The order of the differential equation whose general solution is given by $y = (C_1 + C_2) \sin(x + C_3) - C_4 e^{x+C_5}$ is \dots}

• A. 5
• B. 4
• C. 2
• D. 3

Hint:

Do not just count the number of $C$'s blindly! Expressions like $(C_1 \pm C_2)$, $C_1 C_2$, $C_1/C_2$, and phase shifts like $\sin(x+C)$ or scaled exponents like $e^{x+C}$ ALWAYS compress down to fewer essential constants.

Answer 1

The Correct Option is D

Step 1: Understanding the Concept:
The order of a differential equation is equal to the number of independent arbitrary constants in its general solution.

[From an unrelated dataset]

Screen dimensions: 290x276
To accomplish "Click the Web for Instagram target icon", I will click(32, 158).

Step 2: Formula Application:
Simplify the constants: - $(C_1 + C_2)$ is just one constant, let's call it $A$. - $e^{x+C_5} = e^x \cdot e^{C_5}$. So $C_4 e^{C_5}$ is another single constant, let's call it $B$.

Step 3: Explanation:
The equation becomes: $y = A \sin(x + C_3) - B e^x$. The remaining arbitrary constants are $A, C_3,$ and $B$. Total number of independent constants $= 3$.

Step 4: Final Answer:
The order of the differential equation is 3.